Split-brain recovery does not follow documented process
GregDThomas opened this issue · 3 comments
Steps to reproduce:
- Setup a two-node Openfire cluster. Login to the admin console of each node, check both nodes show both cluster members at http://localhost:9090/system-clustering.jsp
- On the junior node, disable networking (or remove the network cable)
- Confirm that after a brief period of time, both nodes now show that they are the senior member of a single node cluster
- Re-enable/re-connect the network on the junior node.
- Wait for Hazelcast to re-establish the network.
Expected results:
- The cluster re-forms, with one senior, one junior member.
- Any
ClusterEventListener
on the junior member receivesleftCluster()
followed byjoinedCluster()
events - http://download.igniterealtime.org/openfire/docs/latest/documentation/javadoc/org/jivesoftware/openfire/cluster/ClusterEventListener.html#markedAsSeniorClusterMember--
Actual results:
- The cluster re-forms, but the junior node does not receive an indication that it has been demoted.
Cluster initially forms:
2019.04.23 15:02:38 INFO [ClusterManager events dispatcher]: org.jivesoftware.openfire.cluster.ClusterMonitor - This node (9c528cce-d3f0-4d6a-9e0d-3fd775b542f2/openfire2.example.com) has joined the cluster
Network is disabled:
2019.04.23 15:05:08 INFO [ClusterManager events dispatcher]: org.jivesoftware.openfire.cluster.ClusterMonitor - Another node (62a9c948-9991-4704-a323-4ec937a741cd/<unknown>) has left the cluster
2019.04.23 15:05:14 INFO [ClusterManager events dispatcher]: org.jivesoftware.openfire.cluster.ClusterMonitor - This node (9c528cce-d3f0-4d6a-9e0d-3fd775b542f2/openfire2.example.com) is now the senior member
Network is re-enabled:
2019.04.23 15:07:35 INFO [ClusterManager events dispatcher]: org.jivesoftware.openfire.cluster.ClusterMonitor - Another node (62a9c948-9991-4704-a323-4ec937a741cd/openfire1.example.com (10.215.75.172)) has joined the cluster
Sequence of events now logged as follows:
Cluster initially forms:
2019.04.24 10:17:18 INFO [ClusterManager events dispatcher]: org.jivesoftware.openfire.cluster.ClusterMonitor - This node (8e97db5d-8fb7-422b-bee6-f3a61a9d38b0/openfire2.example.com) has joined the cluster [seniorMember=openfire1.example.com (10.215.75.172)]
Network is disabled:
2019.04.24 10:18:11 INFO [ClusterManager events dispatcher]: org.jivesoftware.openfire.cluster.ClusterMonitor - Another node (d63cc58b-44a5-4b29-83f8-cf1e55540965/openfire1.example.com (10.215.75.172)) has left the cluster [seniorMember=openfire2.example.com (10.215.75.174)]

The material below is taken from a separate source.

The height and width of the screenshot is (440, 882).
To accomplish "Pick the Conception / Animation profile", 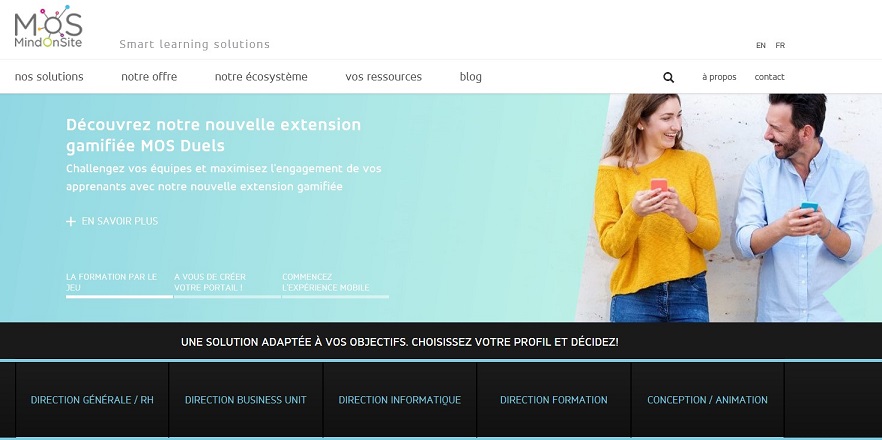I will pyautogui.click(x=707, y=400).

2019.04.24 10:18:11 INFO [ClusterManager events dispatcher]: org.jivesoftware.openfire.cluster.ClusterMonitor - Sending message to admins: openfire1.example.com (10.215.75.172) has left the cluster - there is now only 1 node in the cluster (enabled=true)

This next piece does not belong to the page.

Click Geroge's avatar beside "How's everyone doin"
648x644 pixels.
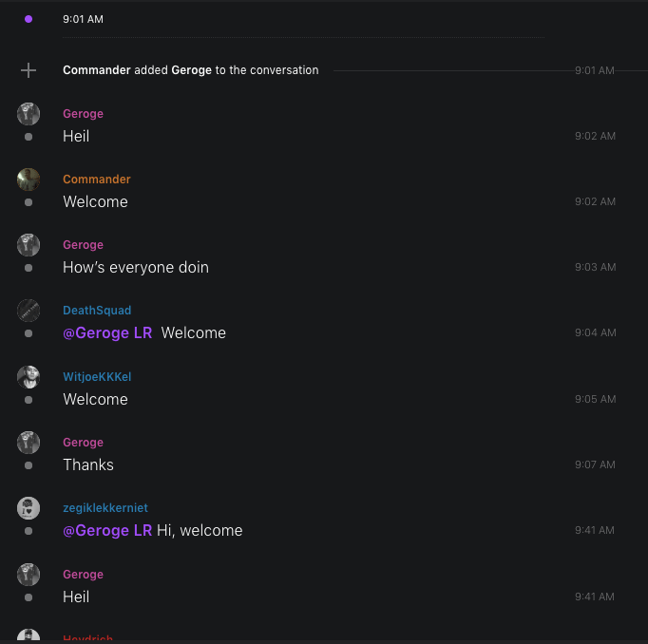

2019.04.24 10:18:11 INFO [ClusterManager events dispatcher]: org.jivesoftware.openfire.cluster.ClusterMonitor - This node (8e97db5d-8fb7-422b-bee6-f3a61a9d38b0/openfire2.example.com) is now the senior member
Network is re-enabled:
2019.04.24 10:22:14 INFO [ClusterManager events dispatcher]: org.jivesoftware.openfire.cluster.ClusterMonitor - This node (8e97db5d-8fb7-422b-bee6-f3a61a9d38b0/openfire2.example.com) has left the cluster [seniorMember=<unknown>]
2019.04.24 10:22:14 INFO [ClusterManager events dispatcher]: org.jivesoftware.openfire.cluster.ClusterMonitor - Sending message to admins: The local node ('openfire2.example.com') has left the cluster - this node no longer has any resilience (enabled=true)
2019.04.24 10:22:14 INFO [ClusterManager events dispatcher]: org.jivesoftware.openfire.cluster.ClusterMonitor - This node (8e97db5d-8fb7-422b-bee6-f3a61a9d38b0/openfire2.example.com) has joined the cluster [seniorMember=openfire1.example.com (10.215.75.172)]
I believe this fix might have introduced an issue. When recovering from a split-brain scenario:
- the senior member sees the to-be junior member join the cluster. The
org.jivesoftware.openfire.cluster.ClusterEventListener#joinedCluster(byte[])
methods on the senior member get invoked, allowing listeners to process the fact that another member has joined the cluster. - the to-be junior member detects that it no longer is senior, and as a result it triggers this new code block:
logger.warn("Recovering from split-brain; firing leftCluster()/joinedCluster() events");
ClusteredCacheFactory.fireLeftClusterAndWaitToComplete(Duration.ofSeconds(30));
logger.debug("Firing joinedCluster() event");
ClusterManager.fireJoinedCluster(true);
The event in step 2 causes ClusterEventListener#leftCluster()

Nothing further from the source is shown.